Looking at the ES logs I can see
[2017-11-02 08:05:49,628][DEBUG][action.search ] [kiwi] [graylog_6485][3], node[LcJGzDCvThmffdACkHwcmw], [R], v[11], s[STARTED], a[id=C2u1X6aiTIi8xXFVlIH4NQ]: Failed to execute [org.elasticsearch.action.search.SearchRequest@6d01236f] lastShard [true]
RemoteTransportException[[takahe][10.4.128.205:9300][indices:data/read/search[phase/query]]]; nested: EsRejectedExecutionException[rejected execution of org.elasticsearch.transport.netty.MessageChannelHandler$RequestHandler@f9240b5 on EsThreadPoolExecutor[search, queue capacity = 1000, org.elasticsearch.common.util.concurrent.EsThreadPoolExecutor@777d1fd1[Running, pool size = 49, active threads = 49, queued tasks = 1000, completed tasks = 89696]]];
So it looks like “the pool” was full at that moment as well as the queue tasks == queue capacity. But I don’t know what that means
Is this an indicator of a problem, or can I just increases whatever needs to be increased?
Your Elasticsearch cluster is operating at full capacity. While you could increase the relevant thread pools (and their queues), this would only mitigate the issue for a short time and lead to a ever increasing backlog.
You could try tuning Elasticsearch for you needs but the only good solution for this is to add more or better hardware (i. e. SSDs instead of spinning rust) to your Elasticsearch cluster.

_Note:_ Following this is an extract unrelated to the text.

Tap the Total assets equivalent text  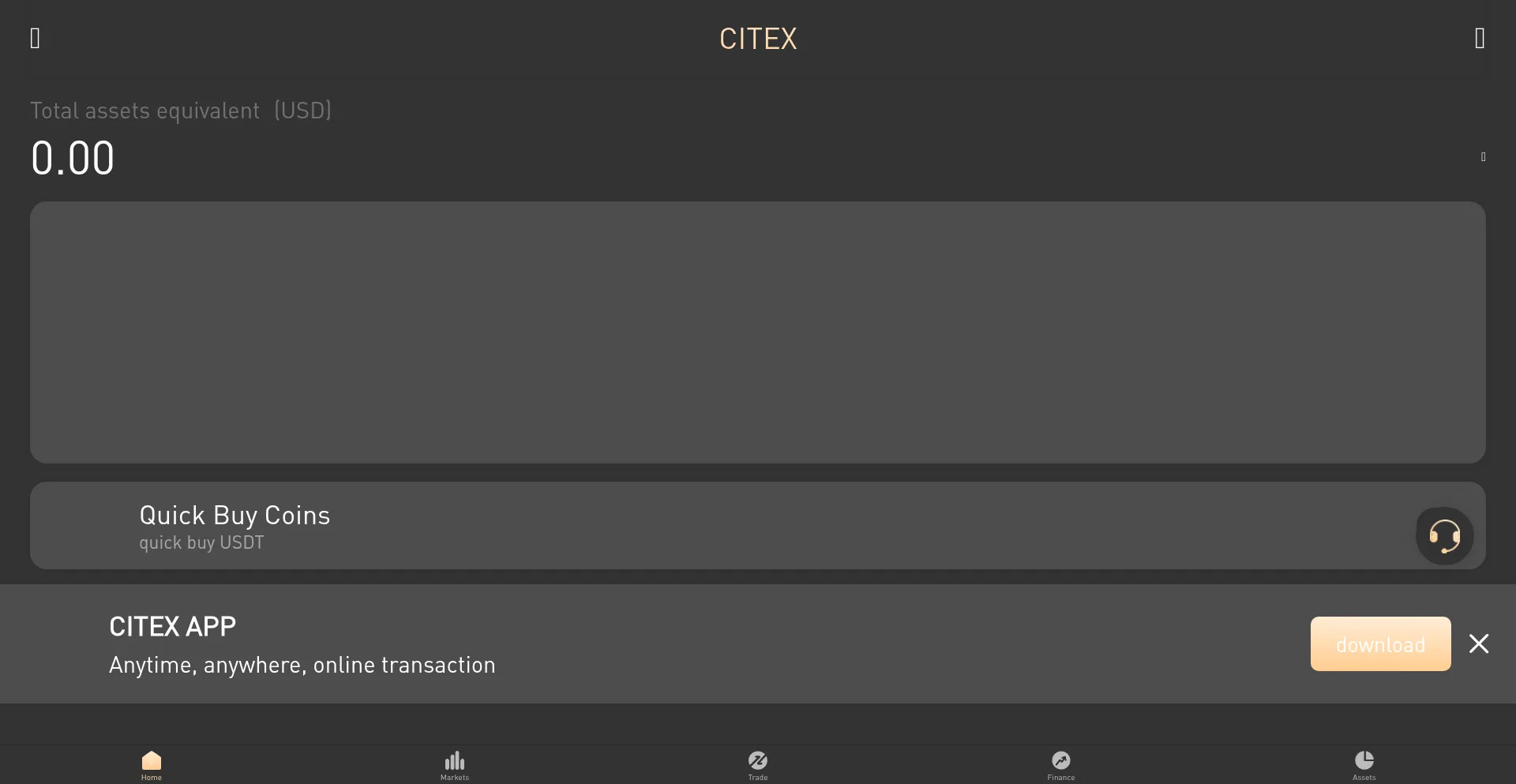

Well that is weird. It’s a 4-node ES cluster with identical servers with 40 cores and 64G RAM each - with load averages down in the 2-5 range. That appears grossly over-speced to me. Admittedly the disks are 15K spinning rust - but is this really an I/O problem? I’m seeing 20MB/s writes via iotop - doesn’t seem busy to me?
I don’t know. That’s something you have to investigate on your machines.

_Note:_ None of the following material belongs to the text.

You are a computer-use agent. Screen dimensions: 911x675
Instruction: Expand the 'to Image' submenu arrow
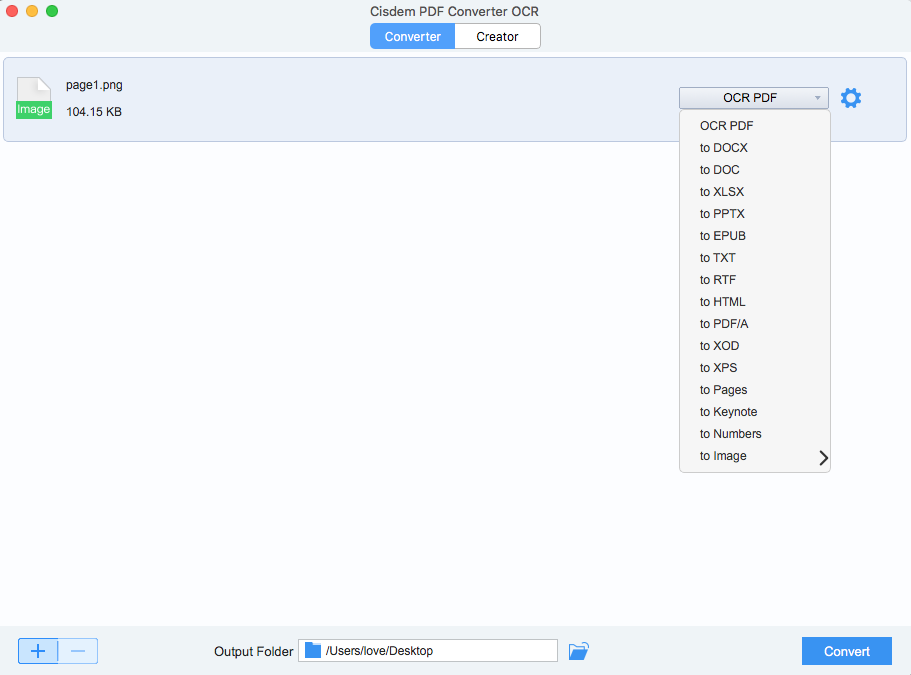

Are the disks local or are you using a SAN (which then might either be too slow over the network or you have a noisy neighbor problem)?
The hardware specs themselves don’t mean much. They might be fine for 200000 messages/second but break down at 1000000 messages/second.

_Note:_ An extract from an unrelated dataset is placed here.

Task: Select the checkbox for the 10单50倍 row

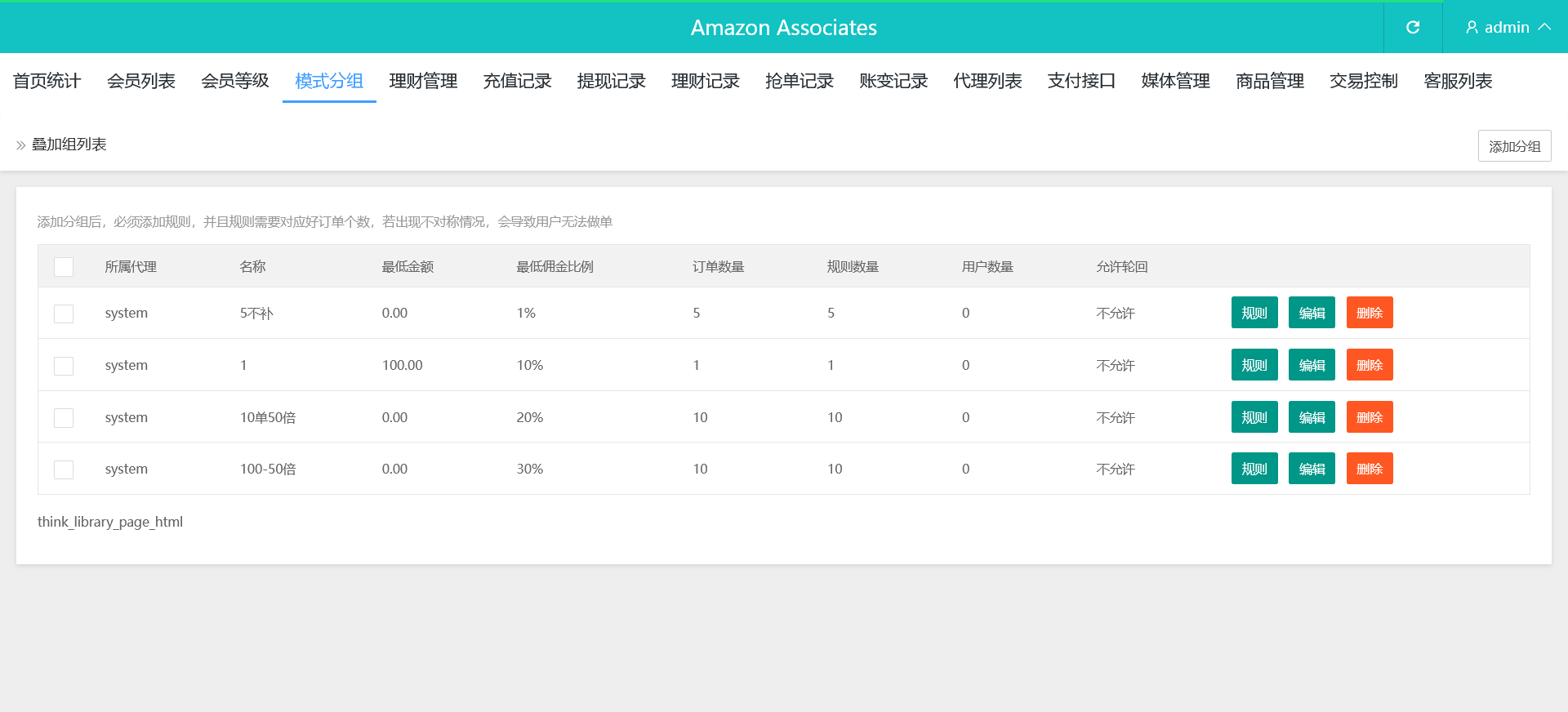Action: tap(64, 418)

Maybe you’re also just using badly tuned Elasticsearch nodes.
But all of this is nothing I can help you with. If you’re a Graylog Enterprise customer, contact support to help you with pinpointing and possibly solving the performance problems.
So you could have 20-40G shards. Now you have 2,5G shards, so you should make them 10 times bigger to be efficient.
Currently your index uses about 0,8G of ES JVM RAM each (or tries to: 4 shards + 4 copies each take 0,1G of RAM). If you multiply that number with the total number of indices you have in your index set and divide by the number of ES nodes, you get the amount of JVM in each node you need for the ES to work efficiently.